You’ll start by connecting your WiFi to the base station via the Ring app — from there, Ring instructs you to pull the plastic tabs off the backs of the contact sensors and motion detectors, which automatically activates the products for use. You can customize your settings for each device within the app, including how sensitive you want your motion detector to be and how often you want to receive alerts
for every time someone opens or closes the door. If you’re not already aware by now, your jurisdiction may require you to obtain a permit in order to operate a professionally monitored alarm system. Before we could even find the right spot to place the base station, Ring notified us that our area Charlotte Mecklenburg required a permit for use. Ring gives you a seven
day grace period to decide what type of monitoring you want and to receive a permit number. In some cases, police won’t respond to a call from a monitoring center without a permit number. Fines for false alarms could also be pretty hefty they reach up to $500 in Charlotte, for example.
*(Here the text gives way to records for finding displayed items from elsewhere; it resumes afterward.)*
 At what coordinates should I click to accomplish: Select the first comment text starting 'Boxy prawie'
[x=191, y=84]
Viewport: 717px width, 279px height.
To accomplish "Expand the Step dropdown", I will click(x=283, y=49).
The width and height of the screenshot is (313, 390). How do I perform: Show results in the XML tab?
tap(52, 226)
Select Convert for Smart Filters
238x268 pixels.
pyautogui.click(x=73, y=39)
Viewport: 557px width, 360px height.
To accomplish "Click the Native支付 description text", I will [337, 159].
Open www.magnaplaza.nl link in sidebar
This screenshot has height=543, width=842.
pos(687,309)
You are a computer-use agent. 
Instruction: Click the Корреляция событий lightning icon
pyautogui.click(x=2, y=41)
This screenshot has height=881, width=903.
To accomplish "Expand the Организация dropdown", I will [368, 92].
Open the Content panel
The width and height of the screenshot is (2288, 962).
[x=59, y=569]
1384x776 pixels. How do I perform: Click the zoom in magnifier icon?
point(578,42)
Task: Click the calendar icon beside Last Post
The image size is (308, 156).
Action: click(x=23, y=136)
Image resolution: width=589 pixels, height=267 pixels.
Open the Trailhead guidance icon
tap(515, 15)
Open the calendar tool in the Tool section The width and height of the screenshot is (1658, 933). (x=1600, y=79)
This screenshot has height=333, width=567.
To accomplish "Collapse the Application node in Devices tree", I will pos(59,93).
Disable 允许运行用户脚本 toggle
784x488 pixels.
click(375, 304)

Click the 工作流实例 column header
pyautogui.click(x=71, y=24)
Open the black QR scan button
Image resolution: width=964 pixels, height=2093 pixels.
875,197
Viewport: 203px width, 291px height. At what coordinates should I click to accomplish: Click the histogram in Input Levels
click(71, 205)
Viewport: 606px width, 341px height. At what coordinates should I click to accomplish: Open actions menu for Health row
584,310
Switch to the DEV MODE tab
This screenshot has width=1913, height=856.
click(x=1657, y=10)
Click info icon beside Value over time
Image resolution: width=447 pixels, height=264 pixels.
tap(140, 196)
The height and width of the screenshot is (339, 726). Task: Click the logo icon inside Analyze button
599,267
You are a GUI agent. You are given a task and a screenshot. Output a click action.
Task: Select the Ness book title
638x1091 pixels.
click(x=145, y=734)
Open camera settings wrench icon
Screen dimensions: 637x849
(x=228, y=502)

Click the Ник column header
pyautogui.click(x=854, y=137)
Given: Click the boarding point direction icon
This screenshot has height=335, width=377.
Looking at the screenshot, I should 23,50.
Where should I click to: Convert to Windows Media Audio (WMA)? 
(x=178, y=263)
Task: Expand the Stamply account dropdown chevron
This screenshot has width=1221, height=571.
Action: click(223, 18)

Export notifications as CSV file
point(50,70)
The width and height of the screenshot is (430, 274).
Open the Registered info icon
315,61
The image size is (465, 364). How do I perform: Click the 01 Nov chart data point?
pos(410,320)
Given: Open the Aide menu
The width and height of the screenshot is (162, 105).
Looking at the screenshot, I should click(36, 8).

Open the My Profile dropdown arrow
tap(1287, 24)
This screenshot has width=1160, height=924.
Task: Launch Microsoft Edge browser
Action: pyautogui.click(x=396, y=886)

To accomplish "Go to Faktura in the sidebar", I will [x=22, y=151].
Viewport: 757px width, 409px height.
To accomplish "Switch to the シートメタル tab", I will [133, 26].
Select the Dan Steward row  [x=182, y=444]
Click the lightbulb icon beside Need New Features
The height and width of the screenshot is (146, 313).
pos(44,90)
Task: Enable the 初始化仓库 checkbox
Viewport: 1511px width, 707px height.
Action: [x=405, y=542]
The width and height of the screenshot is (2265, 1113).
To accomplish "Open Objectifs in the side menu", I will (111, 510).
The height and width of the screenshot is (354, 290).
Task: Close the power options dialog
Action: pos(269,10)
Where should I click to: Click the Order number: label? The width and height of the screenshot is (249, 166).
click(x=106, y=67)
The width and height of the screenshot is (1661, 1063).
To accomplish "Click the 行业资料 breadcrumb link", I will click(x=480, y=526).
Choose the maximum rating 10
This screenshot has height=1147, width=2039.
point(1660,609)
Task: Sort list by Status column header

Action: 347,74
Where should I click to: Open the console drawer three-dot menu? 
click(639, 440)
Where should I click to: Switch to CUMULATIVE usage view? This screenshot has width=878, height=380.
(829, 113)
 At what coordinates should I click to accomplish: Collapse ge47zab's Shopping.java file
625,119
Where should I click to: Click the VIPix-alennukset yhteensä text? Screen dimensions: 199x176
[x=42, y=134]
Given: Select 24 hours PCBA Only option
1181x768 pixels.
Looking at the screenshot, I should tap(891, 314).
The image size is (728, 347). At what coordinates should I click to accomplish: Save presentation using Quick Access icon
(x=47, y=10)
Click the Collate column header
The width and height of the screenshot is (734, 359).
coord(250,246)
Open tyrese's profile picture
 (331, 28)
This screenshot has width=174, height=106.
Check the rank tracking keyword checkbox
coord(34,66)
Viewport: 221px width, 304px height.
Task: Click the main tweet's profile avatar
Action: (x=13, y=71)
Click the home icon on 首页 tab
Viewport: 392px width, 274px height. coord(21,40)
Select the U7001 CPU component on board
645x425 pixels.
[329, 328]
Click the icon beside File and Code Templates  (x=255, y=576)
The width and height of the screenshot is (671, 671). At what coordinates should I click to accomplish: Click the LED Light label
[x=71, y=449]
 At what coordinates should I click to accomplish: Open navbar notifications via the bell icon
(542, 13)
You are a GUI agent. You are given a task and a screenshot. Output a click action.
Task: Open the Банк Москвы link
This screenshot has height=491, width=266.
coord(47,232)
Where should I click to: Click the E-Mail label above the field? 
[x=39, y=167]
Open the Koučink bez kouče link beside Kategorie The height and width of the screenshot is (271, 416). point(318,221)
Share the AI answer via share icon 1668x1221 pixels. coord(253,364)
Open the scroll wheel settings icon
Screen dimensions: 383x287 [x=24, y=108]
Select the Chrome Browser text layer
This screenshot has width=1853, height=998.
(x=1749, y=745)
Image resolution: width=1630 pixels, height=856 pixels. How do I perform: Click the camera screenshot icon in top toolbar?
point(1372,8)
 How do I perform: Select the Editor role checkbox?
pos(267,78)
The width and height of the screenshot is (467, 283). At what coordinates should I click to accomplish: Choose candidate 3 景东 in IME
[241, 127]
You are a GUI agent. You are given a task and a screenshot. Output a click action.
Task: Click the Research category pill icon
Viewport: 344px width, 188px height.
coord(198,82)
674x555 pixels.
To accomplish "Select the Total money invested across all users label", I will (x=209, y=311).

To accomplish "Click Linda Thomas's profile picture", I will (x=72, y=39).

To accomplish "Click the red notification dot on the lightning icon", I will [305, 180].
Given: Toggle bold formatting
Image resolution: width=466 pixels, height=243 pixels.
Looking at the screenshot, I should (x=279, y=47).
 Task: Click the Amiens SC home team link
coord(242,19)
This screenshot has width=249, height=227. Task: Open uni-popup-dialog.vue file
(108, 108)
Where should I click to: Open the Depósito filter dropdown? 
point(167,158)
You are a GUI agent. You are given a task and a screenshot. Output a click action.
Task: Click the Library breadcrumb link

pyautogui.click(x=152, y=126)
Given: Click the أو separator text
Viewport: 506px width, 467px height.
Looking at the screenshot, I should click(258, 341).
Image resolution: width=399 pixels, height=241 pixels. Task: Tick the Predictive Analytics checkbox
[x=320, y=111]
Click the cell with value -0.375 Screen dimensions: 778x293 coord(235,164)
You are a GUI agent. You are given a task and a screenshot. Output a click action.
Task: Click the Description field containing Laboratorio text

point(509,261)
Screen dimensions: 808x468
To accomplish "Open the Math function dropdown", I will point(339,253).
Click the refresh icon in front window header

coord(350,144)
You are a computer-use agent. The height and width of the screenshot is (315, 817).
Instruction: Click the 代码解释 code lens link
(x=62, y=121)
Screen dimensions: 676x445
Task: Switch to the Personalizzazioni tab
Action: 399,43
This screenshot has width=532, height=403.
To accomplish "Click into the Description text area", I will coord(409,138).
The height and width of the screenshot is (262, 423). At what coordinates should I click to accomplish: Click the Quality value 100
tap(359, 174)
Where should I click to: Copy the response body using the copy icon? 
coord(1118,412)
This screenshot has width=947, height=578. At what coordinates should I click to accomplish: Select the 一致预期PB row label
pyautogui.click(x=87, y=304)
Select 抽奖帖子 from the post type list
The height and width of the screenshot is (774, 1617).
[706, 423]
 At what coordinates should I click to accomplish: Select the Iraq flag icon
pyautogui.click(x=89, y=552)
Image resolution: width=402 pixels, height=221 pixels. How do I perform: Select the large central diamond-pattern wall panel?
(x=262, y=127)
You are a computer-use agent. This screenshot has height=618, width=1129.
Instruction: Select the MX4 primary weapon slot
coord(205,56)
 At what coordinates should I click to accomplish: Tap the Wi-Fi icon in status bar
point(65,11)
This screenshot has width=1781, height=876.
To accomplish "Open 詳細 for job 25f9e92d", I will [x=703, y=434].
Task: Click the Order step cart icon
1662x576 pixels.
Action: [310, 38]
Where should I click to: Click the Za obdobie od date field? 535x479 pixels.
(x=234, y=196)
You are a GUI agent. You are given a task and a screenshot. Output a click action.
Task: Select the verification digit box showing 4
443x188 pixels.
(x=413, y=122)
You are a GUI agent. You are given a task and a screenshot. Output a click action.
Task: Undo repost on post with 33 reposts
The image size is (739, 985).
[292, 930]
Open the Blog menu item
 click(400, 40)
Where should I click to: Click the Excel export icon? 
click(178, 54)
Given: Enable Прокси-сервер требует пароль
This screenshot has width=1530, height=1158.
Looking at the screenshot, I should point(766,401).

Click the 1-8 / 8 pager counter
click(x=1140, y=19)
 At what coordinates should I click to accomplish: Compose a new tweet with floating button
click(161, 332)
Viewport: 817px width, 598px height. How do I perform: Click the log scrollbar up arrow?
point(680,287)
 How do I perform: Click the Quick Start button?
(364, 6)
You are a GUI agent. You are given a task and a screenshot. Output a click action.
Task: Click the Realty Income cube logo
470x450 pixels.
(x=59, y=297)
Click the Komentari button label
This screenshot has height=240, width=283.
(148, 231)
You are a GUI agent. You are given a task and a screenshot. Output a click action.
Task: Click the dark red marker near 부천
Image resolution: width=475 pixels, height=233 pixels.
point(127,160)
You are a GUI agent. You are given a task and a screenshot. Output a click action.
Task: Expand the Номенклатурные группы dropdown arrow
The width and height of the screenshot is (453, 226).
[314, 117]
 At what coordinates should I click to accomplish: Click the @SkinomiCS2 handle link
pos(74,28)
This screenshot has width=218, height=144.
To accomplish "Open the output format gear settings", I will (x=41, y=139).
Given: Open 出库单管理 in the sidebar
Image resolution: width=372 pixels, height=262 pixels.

The plastic itself feels cheaper than its Nest competitor, but Ring claims the base station is “smash proof” it’ll still call authorities in a beaten state. You can also receive alerts for any tampering to the contact or motion sensors. It can also feel a tad disjointed compared to the Nest Secure, considering the keypad and the base station are two separate units, and the Nest Guard seamlessly combines the two and includes Google Assistant. If not placed somewhere discreet, the motion detectors are obtrusive and look like a child’s night light.